Helm is like that. It is a kind of package manager that the vast majority of admins have at least heard of in the context of Kubernetes. In fact, Helm comes from a completely different technical background from the package managers of classic distributions (e.g., rpm
and dpkg
), aiming to make distributing software for Kubernetes easier. The Helm skills of many admins do not extend beyond knowing that the tool exists. As a result, many myths circulate around the solution, and the resulting uncertainty puts Helm in a worse light than it deserves.

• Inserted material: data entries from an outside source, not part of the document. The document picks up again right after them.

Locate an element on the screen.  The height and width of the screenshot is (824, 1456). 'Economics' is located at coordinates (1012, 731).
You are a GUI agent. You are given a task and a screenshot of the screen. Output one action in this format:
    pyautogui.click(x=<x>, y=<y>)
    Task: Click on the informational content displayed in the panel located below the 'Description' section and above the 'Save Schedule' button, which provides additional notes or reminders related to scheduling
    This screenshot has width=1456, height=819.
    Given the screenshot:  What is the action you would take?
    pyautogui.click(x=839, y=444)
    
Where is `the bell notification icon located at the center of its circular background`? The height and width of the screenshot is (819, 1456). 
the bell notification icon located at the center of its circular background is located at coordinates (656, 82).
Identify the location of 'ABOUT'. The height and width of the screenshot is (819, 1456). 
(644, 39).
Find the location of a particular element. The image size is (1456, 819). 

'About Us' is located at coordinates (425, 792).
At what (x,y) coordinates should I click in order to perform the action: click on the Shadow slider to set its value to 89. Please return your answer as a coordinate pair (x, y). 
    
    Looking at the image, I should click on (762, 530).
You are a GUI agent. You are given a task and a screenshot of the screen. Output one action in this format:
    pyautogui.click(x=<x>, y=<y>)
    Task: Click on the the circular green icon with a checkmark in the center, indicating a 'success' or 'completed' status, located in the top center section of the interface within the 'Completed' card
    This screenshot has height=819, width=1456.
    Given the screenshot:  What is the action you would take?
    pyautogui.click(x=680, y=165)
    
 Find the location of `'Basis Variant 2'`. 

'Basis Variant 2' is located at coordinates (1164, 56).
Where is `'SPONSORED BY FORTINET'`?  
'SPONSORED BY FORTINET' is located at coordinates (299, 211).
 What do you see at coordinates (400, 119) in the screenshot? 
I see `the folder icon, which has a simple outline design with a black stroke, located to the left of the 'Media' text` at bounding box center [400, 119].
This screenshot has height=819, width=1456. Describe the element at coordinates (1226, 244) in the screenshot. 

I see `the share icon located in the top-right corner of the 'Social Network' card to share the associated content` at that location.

In this article, I go into detail about Helm: introducing the architecture of the solution; describing how Helm defines, deploys, and upgrades Kubernetes apps; and presenting practical use cases. The first step is to ask what Helm is good for in the first place and what problems it solves in the Kubernetes context.
Why Bother?
Kubernetes (K8s) has been on a roll for the past few years, which does not happen too often in IT – at least not if you consider the speed of spread and penetration. Today, it seems almost impossible to bring up container virtualization in Linux without at least mentioning Kubernetes. Contrary to what some observers claim, K8s and cloud computing have much in common. Kubernetes would be inconceivable without the idea of cloud computing. In other words, it is no longer possible to imagine running a containerized workload efficiently without the principles of cloud computing (i.e., automatically controlling individual containers with applications across a swarm of servers).